Indiana Jones 'Wendell Phillips' Yemen'de (1949)
Geçende Henley'de eski kitaplar satan bir dükkânda buldum. Kitabın ismi 'Kataban ve Sheba'. Yazarı Wendell Phillips isimli genç (yazdığı dönemde) bir Amerikan arkeolog. Bendeki kitap 1955’te Londra'da basılmış


Wendell'in Yemen'de yaptığı Kataban ve Sheba arkeolojik keşif seferi ise 1950-52 arasında olmuş. Hatta kamyon konvoyunun İngilizlerin kontrolündeki sahil şehri olan Mukalla'da kontak çevirme tarihi (istikamet Hadramut) tam olarak 20 Şubat 1950. Wendell'in Yemen'den kovulduğu tarih ise 1952 başları.

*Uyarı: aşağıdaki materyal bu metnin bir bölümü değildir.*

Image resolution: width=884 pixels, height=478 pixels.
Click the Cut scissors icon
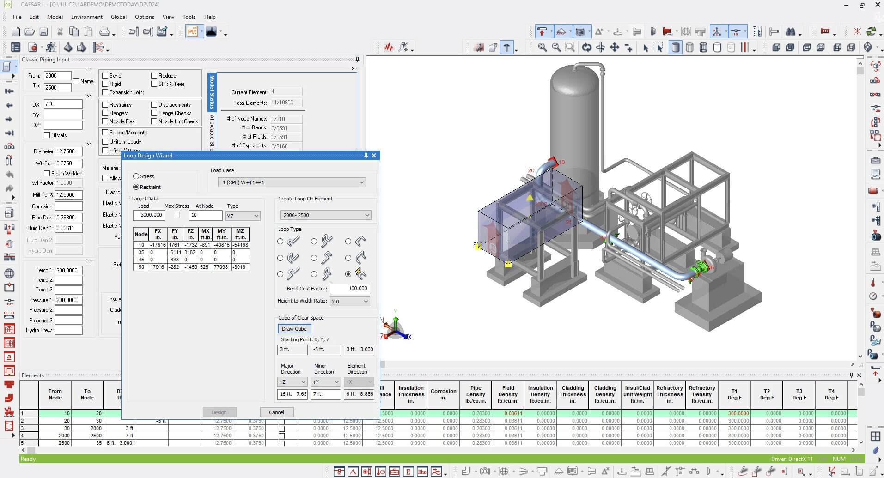click(x=60, y=32)
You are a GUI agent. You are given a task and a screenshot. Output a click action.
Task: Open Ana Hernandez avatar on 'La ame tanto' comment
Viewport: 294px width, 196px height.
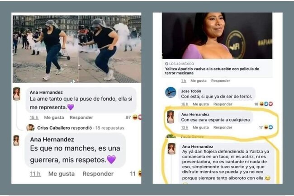pyautogui.click(x=16, y=94)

Biraz dönemin havasını hatırlayalım. İkinci dünya savaşı bitmiş ve ABD açık ara dünyanın en güçlü ülkesi ve hegemonu. Dünyanın endüstriyel üretiminin 60% kadarını yapıyor. Gücünün zirvesinde. Türkiye'de ise tek parti iktidarı denerek kimilerinin aşağıladığı İnönü döneminin son ayları ve Adnan Menderes'in başbakanlığında yeni bir dönem açılmakta. Bu yeni dönemde Cumhuriyetin kazanımları terk edilecek ve Amerikancılık propagandası gazlanacak. İlk icraatlar: Amerika'ya destek için Kore'ye asker gönderilmesi, İncirlik'te Amerikan üssünün inşaatına başlanması, Türkçe ezan terk edilerek Arapça ezana geçilir, köy enstitüleri kapatılır, Komünizmle Mücadele Derneği kurulur (F. Gülen, T.Özal, A.Menderes vs. üyelerinden), NATO'ya üye olunur, ülke hızla borçlandırılır ve 1950'lerin sonunda ekonomi iflas eder. Ülkemiz ilk defa moratoryum ilan eder. ABD'den para alabilmek için İsrail'in kurucu başbakanı Ben Gurion Ankara'ya davet edilir, gizlice görüşülür ve kendisi ile istihbarat işbirliği anlaşması yapılır. Yani 1960 ihtilaline kadar ülkenin canına okunur. (Hala 1960 ihtilalinin 1971 ve 80'dekiler gibi Amerikancı darbe olduğunu söyleyen tarih cahilleri var ve hatta yakın tarihimizi bilmeyen bu zatlar politik mevkilerdeler). Bu dönemde Türkiye'nin zaten kendi dertleri o kadar büyüktür ki ülke büyük ölçüde içe kapalı bir durumdadır. Menderes döneminde meşhur olan tangocu Celal İnce'nin şarkısını hatırlayalım: 'Amerika Amerika, Türkler dünya durdukça, beraberdir seninle, hürriyet savaşında. O muhteşem beldelerin, pınarların nehirlerin, ünlü şelalen Niagara, haykırır gücünü dünyaya...'
1950'lerin Yemen'ine dönelim. Sahil şehirleri İngiltere hakimiyetinde ve RAF'in üsleri buralarda mevcut. Aden Kraliyet Kolonisi (İng: Crown colony of Aden) döneminden bahsediyoruz. Bütünleşik bir ülkeden bahsedemiyoruz, farklı bölgelerde çeşitli kral ve emirler mevcut. Kuzeyde Suudi Arabistan Amerikan petrol şirketleri ile yoğun ilişkiler geliştirmiş ve hızla Petro dolar ekonomisi gelişmekte. Amerika'dan ithal kamyonlar Suudi Arabistan'da develerin yerini almışlar. Yemen'de ise geleneksel olarak deve kervanlari ile ticaret süregelmiş. Deve sahibi olan küçük esnaf/tüccar ise kamyonculuk olayından endişeli. Kamyon gelince devecilik olayının biteceğini biliyorlar dolayısı ile Wendell Philips'in 20 kamyonluk konvoyu da Yemen'de rahat gezemiyor ve bolca deve kervanlarından kurşun yiyor.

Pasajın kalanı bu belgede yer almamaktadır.